:: ABOUT THIS EXERCISE ::
Which lines of the data below include the string "Sign"? Return each of them.

:: INFORMATION PROVIDED ::
Content starts

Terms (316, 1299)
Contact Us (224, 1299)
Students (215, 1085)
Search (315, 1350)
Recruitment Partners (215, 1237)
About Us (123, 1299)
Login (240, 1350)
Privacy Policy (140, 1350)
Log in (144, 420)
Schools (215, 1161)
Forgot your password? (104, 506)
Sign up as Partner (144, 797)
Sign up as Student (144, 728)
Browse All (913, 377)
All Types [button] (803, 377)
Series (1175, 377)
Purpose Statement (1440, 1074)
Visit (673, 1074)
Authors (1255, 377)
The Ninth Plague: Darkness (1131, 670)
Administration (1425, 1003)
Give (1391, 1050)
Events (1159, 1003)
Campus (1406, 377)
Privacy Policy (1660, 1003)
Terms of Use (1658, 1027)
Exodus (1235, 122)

Content ends

:: ANSWER TO THIS PROBLEM ::
Sign up as Partner (144, 797)
Sign up as Student (144, 728)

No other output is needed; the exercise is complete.